* _Exercise description_
Filter the entries below, keeping only lines with "will".

* _Exercise input_
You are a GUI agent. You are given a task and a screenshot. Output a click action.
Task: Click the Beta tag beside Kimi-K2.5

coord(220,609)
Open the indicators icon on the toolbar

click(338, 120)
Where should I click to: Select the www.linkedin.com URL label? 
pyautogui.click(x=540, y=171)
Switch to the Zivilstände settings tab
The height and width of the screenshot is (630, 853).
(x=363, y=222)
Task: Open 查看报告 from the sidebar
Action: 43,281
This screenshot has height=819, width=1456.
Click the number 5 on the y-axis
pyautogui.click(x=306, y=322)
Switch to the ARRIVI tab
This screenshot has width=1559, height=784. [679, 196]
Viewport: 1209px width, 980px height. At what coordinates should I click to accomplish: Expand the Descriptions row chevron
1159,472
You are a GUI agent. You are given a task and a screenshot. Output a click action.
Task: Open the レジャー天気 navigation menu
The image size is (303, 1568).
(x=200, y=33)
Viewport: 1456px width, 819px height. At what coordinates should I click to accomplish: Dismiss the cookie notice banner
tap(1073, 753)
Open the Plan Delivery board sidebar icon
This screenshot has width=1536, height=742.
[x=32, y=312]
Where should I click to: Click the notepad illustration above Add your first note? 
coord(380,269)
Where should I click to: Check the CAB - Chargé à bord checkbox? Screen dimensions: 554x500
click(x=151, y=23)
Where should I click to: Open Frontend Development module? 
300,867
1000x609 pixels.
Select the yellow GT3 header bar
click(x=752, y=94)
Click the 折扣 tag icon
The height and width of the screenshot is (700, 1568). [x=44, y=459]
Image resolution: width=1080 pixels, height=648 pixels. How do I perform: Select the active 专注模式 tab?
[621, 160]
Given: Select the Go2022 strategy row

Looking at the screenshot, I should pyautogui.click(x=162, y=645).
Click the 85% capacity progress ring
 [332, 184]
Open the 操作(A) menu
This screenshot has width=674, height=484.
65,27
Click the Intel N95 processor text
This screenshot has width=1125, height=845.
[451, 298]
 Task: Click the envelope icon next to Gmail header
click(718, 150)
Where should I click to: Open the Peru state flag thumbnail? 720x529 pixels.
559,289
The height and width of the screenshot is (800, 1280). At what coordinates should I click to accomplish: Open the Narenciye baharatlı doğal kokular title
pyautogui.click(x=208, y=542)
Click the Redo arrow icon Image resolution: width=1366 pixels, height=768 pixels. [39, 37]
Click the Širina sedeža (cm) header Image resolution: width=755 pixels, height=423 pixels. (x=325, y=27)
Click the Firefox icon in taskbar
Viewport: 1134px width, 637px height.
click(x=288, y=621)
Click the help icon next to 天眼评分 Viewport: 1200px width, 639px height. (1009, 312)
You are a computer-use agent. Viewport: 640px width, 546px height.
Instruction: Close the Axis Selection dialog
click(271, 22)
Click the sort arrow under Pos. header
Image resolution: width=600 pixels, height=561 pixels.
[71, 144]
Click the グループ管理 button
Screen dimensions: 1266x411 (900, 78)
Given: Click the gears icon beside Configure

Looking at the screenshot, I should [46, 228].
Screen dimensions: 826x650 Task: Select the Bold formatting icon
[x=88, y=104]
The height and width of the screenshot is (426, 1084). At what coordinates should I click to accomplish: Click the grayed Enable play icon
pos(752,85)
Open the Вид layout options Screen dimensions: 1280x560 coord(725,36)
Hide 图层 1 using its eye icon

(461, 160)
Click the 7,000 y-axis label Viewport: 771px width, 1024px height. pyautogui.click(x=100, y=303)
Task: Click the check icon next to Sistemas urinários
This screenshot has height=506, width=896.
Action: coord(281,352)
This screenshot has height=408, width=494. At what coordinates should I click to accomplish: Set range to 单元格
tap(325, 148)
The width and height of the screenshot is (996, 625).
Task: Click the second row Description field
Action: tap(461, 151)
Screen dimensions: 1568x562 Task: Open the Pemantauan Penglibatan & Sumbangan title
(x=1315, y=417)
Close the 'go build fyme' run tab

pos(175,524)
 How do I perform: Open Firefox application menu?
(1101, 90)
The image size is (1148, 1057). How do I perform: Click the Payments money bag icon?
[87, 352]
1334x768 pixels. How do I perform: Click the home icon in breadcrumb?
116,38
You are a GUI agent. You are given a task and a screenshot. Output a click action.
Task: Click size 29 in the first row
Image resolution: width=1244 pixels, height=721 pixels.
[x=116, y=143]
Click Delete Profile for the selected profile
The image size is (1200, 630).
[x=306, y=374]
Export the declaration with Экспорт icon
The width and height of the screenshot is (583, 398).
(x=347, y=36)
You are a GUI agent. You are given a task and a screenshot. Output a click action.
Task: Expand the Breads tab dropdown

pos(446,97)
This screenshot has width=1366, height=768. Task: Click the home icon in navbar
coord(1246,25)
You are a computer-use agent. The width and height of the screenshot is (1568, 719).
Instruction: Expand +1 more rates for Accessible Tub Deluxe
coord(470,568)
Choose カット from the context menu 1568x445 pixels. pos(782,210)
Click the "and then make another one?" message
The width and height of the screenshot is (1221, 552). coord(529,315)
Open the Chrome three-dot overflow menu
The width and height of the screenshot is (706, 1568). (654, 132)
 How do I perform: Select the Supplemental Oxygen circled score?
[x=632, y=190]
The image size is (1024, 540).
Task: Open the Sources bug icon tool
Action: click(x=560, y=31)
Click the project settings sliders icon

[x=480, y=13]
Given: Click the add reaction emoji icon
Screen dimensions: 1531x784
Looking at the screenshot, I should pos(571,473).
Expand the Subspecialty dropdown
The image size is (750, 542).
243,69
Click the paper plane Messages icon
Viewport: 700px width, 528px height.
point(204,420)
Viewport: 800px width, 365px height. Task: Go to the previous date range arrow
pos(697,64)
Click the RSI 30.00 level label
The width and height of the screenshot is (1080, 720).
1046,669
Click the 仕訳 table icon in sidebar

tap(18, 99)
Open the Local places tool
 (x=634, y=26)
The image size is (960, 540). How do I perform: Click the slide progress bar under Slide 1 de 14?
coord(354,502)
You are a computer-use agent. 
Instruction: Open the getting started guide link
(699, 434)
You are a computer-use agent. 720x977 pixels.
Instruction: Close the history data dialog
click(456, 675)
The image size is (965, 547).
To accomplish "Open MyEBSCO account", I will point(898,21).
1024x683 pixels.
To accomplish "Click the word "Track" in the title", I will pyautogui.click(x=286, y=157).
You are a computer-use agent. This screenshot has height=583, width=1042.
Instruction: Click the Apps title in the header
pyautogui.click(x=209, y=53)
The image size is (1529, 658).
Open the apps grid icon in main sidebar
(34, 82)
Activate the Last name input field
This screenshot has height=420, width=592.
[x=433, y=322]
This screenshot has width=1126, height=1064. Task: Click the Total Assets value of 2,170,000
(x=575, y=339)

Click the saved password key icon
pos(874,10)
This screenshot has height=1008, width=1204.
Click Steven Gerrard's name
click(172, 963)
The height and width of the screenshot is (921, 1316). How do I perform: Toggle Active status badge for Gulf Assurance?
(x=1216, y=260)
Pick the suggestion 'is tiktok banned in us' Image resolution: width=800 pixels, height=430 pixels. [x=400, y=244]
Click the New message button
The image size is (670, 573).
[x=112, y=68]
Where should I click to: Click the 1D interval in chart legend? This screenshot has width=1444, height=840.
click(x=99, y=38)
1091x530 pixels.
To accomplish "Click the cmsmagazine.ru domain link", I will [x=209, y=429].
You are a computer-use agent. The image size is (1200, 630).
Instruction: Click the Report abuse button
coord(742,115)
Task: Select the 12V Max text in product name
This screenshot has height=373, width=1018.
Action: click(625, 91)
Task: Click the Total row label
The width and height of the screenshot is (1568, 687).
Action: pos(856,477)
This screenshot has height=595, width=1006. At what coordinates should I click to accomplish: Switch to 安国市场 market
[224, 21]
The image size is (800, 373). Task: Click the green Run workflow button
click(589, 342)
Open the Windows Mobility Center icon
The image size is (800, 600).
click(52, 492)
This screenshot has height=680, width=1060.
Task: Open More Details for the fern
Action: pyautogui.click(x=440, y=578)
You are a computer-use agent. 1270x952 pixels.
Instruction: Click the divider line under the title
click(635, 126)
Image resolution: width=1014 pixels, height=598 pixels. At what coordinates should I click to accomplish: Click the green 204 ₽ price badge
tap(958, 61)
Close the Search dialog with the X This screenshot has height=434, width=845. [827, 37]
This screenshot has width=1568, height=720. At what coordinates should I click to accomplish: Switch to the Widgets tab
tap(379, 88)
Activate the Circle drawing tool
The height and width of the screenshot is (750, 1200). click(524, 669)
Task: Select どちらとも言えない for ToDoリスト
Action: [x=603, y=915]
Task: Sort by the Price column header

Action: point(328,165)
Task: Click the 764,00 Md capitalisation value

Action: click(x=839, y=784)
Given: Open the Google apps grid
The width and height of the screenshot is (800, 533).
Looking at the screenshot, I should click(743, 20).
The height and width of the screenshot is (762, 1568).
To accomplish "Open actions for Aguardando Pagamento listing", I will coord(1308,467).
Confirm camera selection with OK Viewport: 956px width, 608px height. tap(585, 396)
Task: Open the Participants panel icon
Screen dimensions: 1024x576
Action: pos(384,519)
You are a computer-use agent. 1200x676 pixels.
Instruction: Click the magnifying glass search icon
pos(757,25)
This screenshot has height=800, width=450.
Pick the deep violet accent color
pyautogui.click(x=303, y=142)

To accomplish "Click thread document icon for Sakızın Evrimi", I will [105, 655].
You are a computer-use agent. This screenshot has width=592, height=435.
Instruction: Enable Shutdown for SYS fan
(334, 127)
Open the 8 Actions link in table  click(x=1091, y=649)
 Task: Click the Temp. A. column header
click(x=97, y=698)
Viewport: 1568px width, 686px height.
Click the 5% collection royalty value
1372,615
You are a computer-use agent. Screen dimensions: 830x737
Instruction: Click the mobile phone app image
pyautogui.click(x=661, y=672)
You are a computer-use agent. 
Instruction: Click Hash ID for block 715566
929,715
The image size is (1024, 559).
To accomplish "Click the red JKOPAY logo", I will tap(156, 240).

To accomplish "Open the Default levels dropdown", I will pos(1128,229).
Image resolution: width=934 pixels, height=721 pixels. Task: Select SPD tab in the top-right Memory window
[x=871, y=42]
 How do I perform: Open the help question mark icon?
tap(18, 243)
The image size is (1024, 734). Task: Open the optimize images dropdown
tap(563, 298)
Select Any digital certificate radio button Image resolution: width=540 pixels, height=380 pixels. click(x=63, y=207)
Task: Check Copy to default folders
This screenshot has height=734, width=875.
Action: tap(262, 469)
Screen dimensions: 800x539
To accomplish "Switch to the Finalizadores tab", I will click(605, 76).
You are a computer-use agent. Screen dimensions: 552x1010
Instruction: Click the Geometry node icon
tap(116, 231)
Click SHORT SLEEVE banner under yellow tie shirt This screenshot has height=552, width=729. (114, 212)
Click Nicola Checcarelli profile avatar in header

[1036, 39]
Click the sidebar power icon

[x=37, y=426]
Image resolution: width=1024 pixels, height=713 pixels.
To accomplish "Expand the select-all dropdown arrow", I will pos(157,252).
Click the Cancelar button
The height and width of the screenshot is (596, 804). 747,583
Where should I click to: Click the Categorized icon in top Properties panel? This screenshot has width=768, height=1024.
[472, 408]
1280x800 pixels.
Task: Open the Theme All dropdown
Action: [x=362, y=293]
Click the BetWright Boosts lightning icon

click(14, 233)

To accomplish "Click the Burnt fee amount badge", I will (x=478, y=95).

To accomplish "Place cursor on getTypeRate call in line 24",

* _Exercise output_
To accomplish "Open MyEBSCO account", I will point(898,21).
To accomplish "Click the word "Track" in the title", I will pyautogui.click(x=286, y=157).
To accomplish "Click the cmsmagazine.ru domain link", I will [x=209, y=429].
To accomplish "Open actions for Aguardando Pagamento listing", I will coord(1308,467).
To accomplish "Click thread document icon for Sakızın Evrimi", I will [105, 655].
To accomplish "Click the red JKOPAY logo", I will tap(156, 240).
To accomplish "Open the Default levels dropdown", I will pos(1128,229).
To accomplish "Switch to the Finalizadores tab", I will click(605, 76).
To accomplish "Expand the select-all dropdown arrow", I will pos(157,252).
To accomplish "Click the Burnt fee amount badge", I will (x=478, y=95).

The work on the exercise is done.